Some of them are no doubt genuinely self-deluded.

But others have engaged in sophistries and cover-ups and concealment to an extent that it's very difficult not to conclude that they know that they aren't what they publicly claim to be.

Spencer W. Kimball is one who I think may have genuinely been self-deluded and was constantly rationalizing to himself the gap between the hype and the reality.

Hinckley is one who I think is a prime example of the opposite. He liked to think of himself as a CEO and PR genius more than as a prophet. When he was asked if he was a real prophet and he replied that he was "sustained as such" ...that was another clue that he knew that he wasn't what the common folk in the church were constantly encouraged to believe he was.
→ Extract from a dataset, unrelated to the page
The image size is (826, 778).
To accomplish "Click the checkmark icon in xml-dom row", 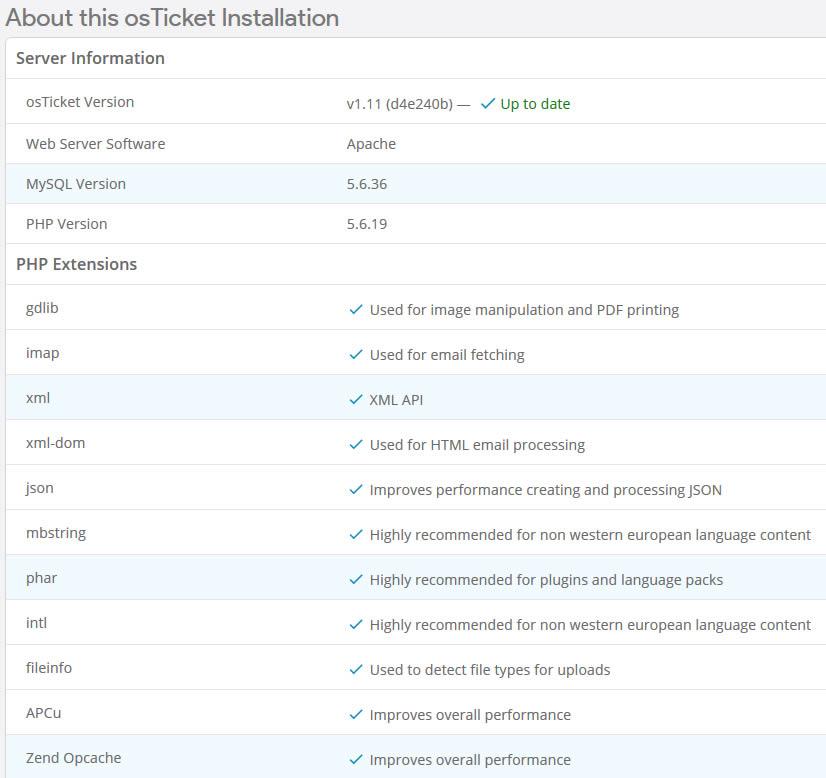I will click(355, 445).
Oaks is another who I think is fully aware of the shaky, shaky foundations of the LSD belief system. (That's why he was ready to put his lawyerly spin on the Salamander letter and had no problem thinking it was real because it fit in with all of the other nuttiness (e.g. the holy hat and sacred stone).)
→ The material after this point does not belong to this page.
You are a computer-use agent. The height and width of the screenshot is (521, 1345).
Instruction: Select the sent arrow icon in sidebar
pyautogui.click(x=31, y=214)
Somewhere more in between, I think the majority of them know that there is a gap between the reality of how they manage and control the church (i.e. pragmatic, business-like decision making, squabbles among colleagues, office politics, etc.) and the perception that ordinary members are encouraged to have (i.e. constant inspiration, revelation, prayerful contemplation, brotherly love and harmony, etc.) The fact that they have close to zero transparency vis-a-vis the regular members is another indication that they are knowingly managing perceptions and hiding certain facts and realities is part and parcel of that perception management operation.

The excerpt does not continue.